C'est un peu toi qui les as laissées s'imaginer ça, Aylin.
— Du coup, c'est ça qui fait que tu viens au bal avec moi.
— Pour avoir la paix, oui.
— Tu ne l'auras pas.
— Pardon ?
Aylin se montre presque suspicieuse. Mes messages amicaux lui sont certainement revenus – si toutefois ils ont déjà quitté son esprit.
— Parce que si tu viens avec moi au bal, c'est qu'effectivement, tu m'aimes bien. Point illogique si on en croit ta motivation, à savoir les amener à ne plus en parler. Ca peut vouloir dire deux choses : que tu penses vraiment qu'elles vont te laisser tranquille en jouant ma cavalière, ou que tu veuilles secrètement l'être...
Bonne analyse, gamin.
— Quoiqu'il en soit, moi je ne te lâcherai pas, ajoute-t-il.
En effet. Il ne la lâchera pas. J'en ai l'intime conviction.
Résumons la situation. Finn est visiblement attiré par Aylin et d'après ses propres dires, il ne lâchera pas l'affaire jusqu'à obtenir ce qu'il veut : être avec elle. Aylin, elle, n'est pas indifférente au charme de Finn. Elle a autant envie que lui de former le joli petit couple qu'ils feraient. Elle laisse entendre à son entourage restreint qu'elle l'aime bien, mais sans plus. Là où ça se complique, c'est qu'elle a le besoin et la nécessité de rester le plus éloigné possible de lui.
Pour se protéger elle-même. Pour le protéger lui.
Il fait nuit. Aylin se regarde dans le miroir de sa chambre. D'abord de haut en bas, pour vérifier son allure dans sa belle robe noire choisie avec l'aide et l'avis de Nelly. Puis au moment où elle essaie d'arranger ses cheveux, ses gestes se suspendent. Elle se rapproche du miroir, de plus en plus, jusqu'à avoir la figure presque collée à son reflet. Elle détaille son visage d'un œil étrange, comme si elle ne se reconnaissait pas. Son regard est lointain, son esprit ailleurs.
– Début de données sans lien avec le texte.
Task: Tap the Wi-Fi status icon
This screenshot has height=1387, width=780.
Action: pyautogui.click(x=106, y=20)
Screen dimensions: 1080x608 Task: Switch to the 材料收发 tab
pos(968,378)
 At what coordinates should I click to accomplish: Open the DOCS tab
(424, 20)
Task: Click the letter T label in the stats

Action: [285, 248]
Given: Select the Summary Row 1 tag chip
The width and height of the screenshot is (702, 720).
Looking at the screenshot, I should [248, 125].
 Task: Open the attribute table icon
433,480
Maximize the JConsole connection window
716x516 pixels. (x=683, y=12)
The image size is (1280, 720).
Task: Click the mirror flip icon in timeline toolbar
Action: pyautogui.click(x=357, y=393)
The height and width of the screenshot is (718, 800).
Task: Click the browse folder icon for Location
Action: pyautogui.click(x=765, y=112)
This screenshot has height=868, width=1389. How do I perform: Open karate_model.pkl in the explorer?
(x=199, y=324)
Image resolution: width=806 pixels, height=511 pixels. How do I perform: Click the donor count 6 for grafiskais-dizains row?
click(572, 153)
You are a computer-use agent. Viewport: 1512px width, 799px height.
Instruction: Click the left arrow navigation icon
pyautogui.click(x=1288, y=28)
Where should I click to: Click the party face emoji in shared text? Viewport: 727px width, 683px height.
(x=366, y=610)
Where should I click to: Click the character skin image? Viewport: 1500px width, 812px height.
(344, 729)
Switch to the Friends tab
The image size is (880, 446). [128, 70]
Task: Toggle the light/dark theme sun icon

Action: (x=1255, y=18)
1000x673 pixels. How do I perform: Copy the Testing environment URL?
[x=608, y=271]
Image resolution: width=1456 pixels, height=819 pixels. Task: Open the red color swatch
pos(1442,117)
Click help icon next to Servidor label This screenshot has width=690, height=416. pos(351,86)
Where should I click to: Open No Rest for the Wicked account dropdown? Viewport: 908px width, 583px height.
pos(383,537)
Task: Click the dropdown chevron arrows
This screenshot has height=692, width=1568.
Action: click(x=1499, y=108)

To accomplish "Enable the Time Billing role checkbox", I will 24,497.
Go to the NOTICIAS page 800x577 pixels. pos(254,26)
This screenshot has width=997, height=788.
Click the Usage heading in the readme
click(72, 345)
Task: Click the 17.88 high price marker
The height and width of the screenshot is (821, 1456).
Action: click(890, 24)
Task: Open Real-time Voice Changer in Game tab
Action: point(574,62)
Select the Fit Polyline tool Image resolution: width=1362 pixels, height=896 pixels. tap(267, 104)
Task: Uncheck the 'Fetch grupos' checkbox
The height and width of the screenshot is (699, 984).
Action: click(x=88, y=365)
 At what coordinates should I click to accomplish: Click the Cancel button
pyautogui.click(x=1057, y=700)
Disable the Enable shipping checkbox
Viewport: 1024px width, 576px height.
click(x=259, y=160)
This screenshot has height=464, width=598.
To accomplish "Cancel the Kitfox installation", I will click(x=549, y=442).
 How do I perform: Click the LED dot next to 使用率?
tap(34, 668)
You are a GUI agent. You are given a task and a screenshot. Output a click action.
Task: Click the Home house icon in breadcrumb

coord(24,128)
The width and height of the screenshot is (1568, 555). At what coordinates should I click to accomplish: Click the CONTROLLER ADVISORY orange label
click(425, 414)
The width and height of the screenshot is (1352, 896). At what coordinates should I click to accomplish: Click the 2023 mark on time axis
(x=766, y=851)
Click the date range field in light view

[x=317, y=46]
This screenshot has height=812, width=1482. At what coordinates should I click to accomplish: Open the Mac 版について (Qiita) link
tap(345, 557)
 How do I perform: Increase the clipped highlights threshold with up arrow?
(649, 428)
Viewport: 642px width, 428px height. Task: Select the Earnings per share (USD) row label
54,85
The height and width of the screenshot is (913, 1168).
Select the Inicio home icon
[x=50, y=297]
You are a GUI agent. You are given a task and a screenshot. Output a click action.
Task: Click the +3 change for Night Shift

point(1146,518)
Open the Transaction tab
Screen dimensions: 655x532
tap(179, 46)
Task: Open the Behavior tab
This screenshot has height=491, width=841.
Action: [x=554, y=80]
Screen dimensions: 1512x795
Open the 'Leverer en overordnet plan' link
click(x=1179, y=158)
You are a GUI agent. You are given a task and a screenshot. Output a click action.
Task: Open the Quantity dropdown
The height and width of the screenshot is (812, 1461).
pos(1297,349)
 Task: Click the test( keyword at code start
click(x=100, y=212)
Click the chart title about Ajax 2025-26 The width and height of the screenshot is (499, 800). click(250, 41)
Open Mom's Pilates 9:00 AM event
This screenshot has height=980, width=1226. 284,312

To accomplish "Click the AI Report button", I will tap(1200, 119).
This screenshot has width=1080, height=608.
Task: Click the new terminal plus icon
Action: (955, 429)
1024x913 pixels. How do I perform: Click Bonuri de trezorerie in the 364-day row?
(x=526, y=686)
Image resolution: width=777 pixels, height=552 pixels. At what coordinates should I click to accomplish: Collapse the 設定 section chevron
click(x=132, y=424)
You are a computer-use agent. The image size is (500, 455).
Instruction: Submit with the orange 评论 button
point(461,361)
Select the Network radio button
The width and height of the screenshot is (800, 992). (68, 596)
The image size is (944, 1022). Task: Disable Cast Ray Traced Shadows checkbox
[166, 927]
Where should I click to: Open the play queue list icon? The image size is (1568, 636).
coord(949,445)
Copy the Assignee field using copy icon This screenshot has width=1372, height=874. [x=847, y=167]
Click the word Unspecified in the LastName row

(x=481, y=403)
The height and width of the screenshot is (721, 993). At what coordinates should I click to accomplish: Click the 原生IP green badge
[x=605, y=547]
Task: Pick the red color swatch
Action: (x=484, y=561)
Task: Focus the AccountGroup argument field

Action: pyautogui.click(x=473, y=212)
Une main se pose sur son épaule.
Aylin sursaute violement. Dans son mouvement, elle entraîne une chaise qui tombe dans un grand bruit.
La voix de Nelly se fait immédiatement entendre depuis le rez-de-chaussée.
— Aylin ? Est-ce que tout va bien ?
— Oui, Nelly. Oui... Ne t'inquiète pas.
Elle reprend son souffle, comme si elle venait de faire un exercice physique intensif.
— Whoa... Excuses. Je ne voulais pas te faire peur à ce point.
— Tu mérites vraiment que je te casse la gueule.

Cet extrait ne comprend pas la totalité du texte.